[Opening EXTRACT TO READ section]

WASHINGTON — The National Association of Convenience Stores (NACS) hailed legislation introduced today in the U.S. Senate, the Common Sense Nutrition Disclosure Act (S. 2217), as a thoughtful approach to providing the necessary flexibility and understanding of convenience store foodservice operations.
A provision included in the Patient Protection & Affordable Care Act, signed into law in March 2010, calls for a national, uniform nutrition-disclosure standard for foodservice establishments. Regulations implementing this provision, finalized by the U.S. Food & Drug Administration (FDA) in November 2014, create rigid requirements that pose an unreasonable burden on convenience stores.
The FDA’s rules, set to take effect on Dec. 1, 2016, do not recognize how convenience stores, grocery stores, delivery operations and other approaches to foodservice are different than restaurants. Further, the intent of law was designed for big chain restaurants with simple, standardized menus at all locations and Congress’s intent was to ensure those menus provide clear, understandable nutrition information.
The bipartisan legislation introduced October 29 by U.S. Senators Roy Blunt (R-Mo.) and Angus King (I-Maine) codifies a less-burdensome approach to menu labeling. For those convenience stores that would be covered by federal menu-labeling requirements, the Common Sense Nutrition Disclosure Act provides more flexibility with compliance.
The legislation also removes the potential for criminal penalties if a store or restaurant gives some customers larger servings than they expected. The Senate bill maintains but modifies FDA’s menu-labeling regulations to provide nutritional information to customers in a more practical format, and to protect small businesses from overly burdensome costs and penalties.
“Convenience stores and their foodservice offerings vary greatly—even those that are part of the same chain—based largely on their location and customer base. S. 2217 provides retailers with the flexibility they need to communicate calorie nutrition information, and provides needed protections from unnecessary potential felony penalties on retail employees,” said Lyle Beckwith, senior vice president of government relations at NACS. “This legislation would also allow FDA to meet the objectives of the menu-labeling law without unnecessarily burdening retailers and confusing customers.”
The Society of Independent Gasoline Marketers of America (SIGMA), applauded the introduction of S. 2217. “SIGMA believes the legislation will provide the much-needed flexibility to accommodate the business practices of fuel marketers nationwide,” it said.

[Closing EXTRACT TO READ section]
[Opening ENTRIES PROVIDED section]

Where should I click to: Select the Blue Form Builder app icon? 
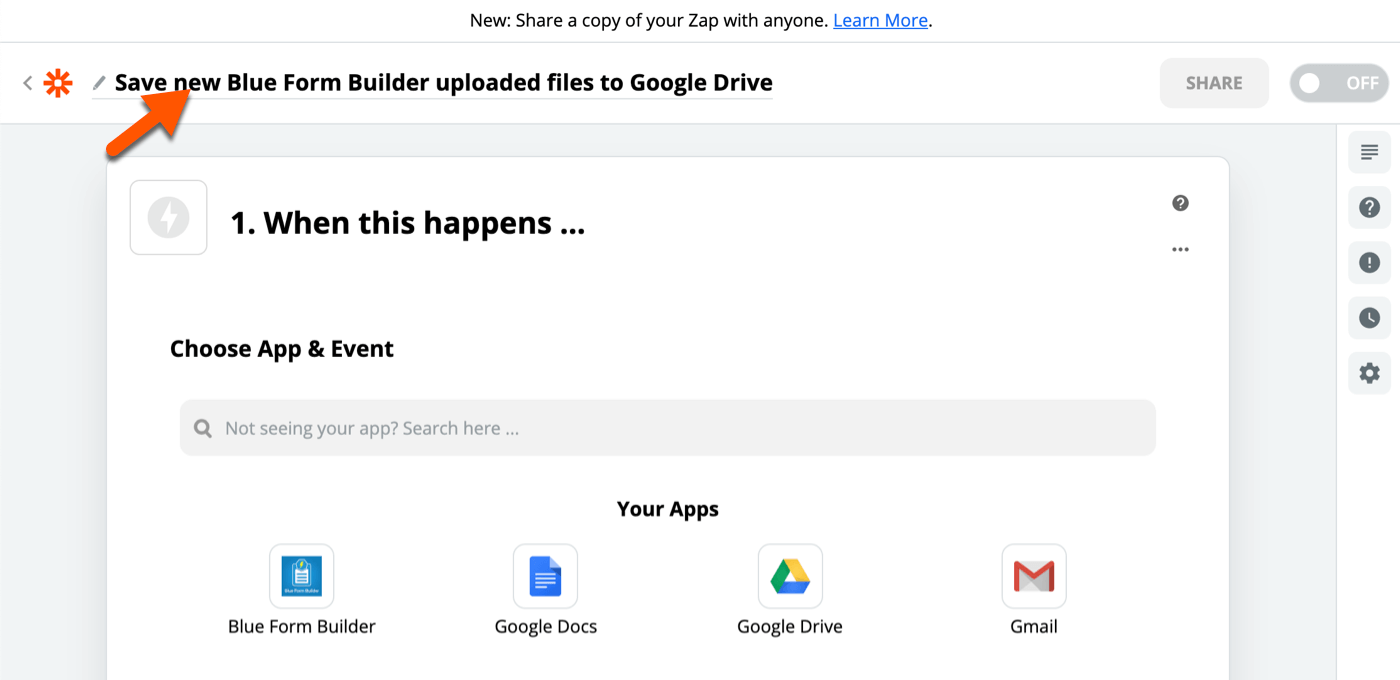click(x=301, y=576)

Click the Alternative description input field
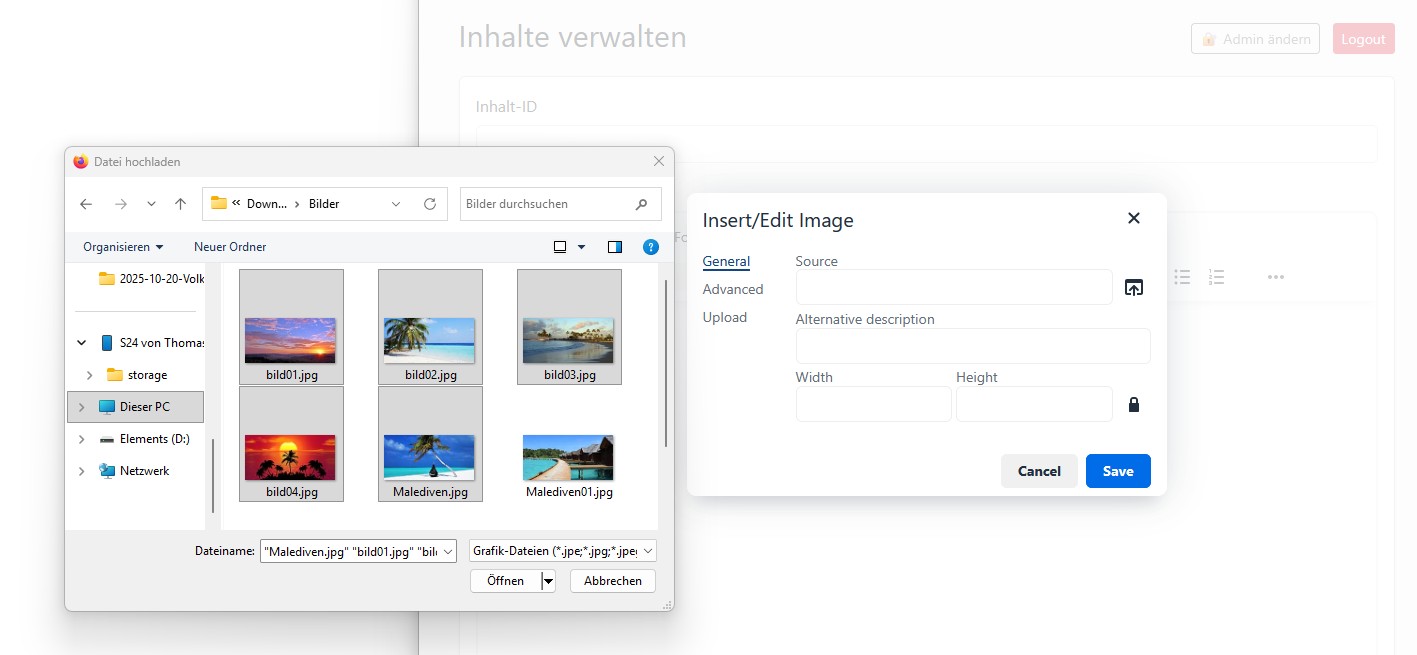point(972,346)
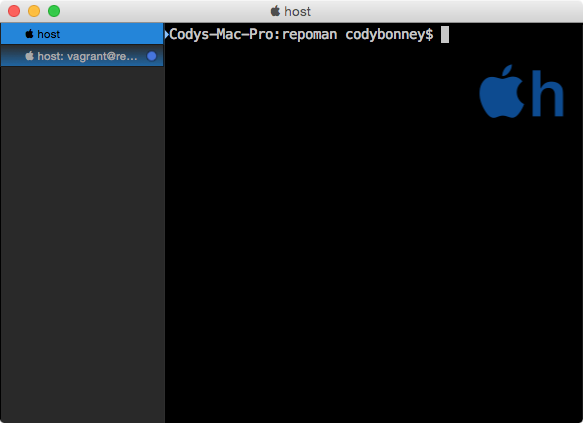Click the large blue Apple badge logo
583x423 pixels.
pos(502,91)
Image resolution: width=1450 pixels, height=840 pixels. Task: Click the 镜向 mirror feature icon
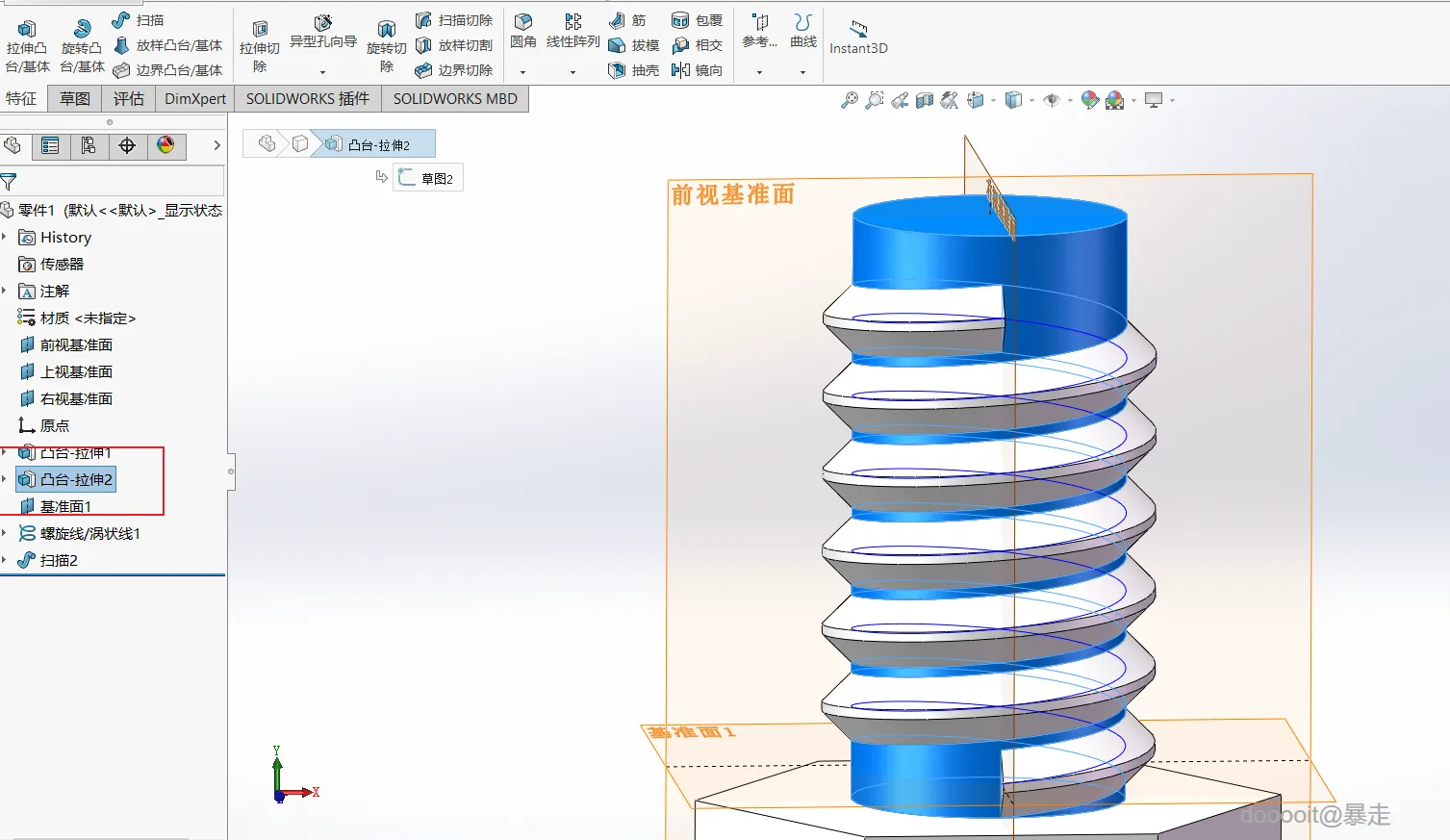(697, 70)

[Closing ENTRIES PROVIDED section]

[SET OF TASKS]
**A.** In the press release on menu labeling, why does Lyle Beckwith say convenience stores need flexibility in communicating calorie information? Answer in one to three sentences.
**B.** Pick up the press release on menu labeling after its final sentence and keep writing.

[ANSWERS BY ITEM]
**A.** He says convenience stores and their foodservice offerings vary greatly, even within the same chain, based largely on their location and customer base. S. 2217 gives retailers the flexibility to communicate calorie information given that variation.

**B.**
Problematically, FDA’s regulations implementing the law would create a one-standard-fits-all model that does not take into consideration the unique nature of convenience and retail fuel establishments. The rules, for example, would require multiple menus throughout a store and would punish errors in calorie count, including errors made in good faith, with criminal penalties. Furthermore, while the rule includes an exemption for operations with fewer than 20 locations, the exemption does not apply to franchisees or marketers who operate an independent business.
The new legislation would allow the convenience-store and retail fuel industry to provide nutritional information to their customers in a manner that suits the nature of the business. For example, the legislation would allow retailers to place all nutritional information on a menu board in one location, versus in various locations around the store. Retailers would be able to choose one of several methods to provide helpful calorie information, which is especially important for made-to-order items.
The legislation maintains the FDA’s objective to provide customers with information they can use to make smart food choices, but it will protect small businesses from unnecessary costs and risks.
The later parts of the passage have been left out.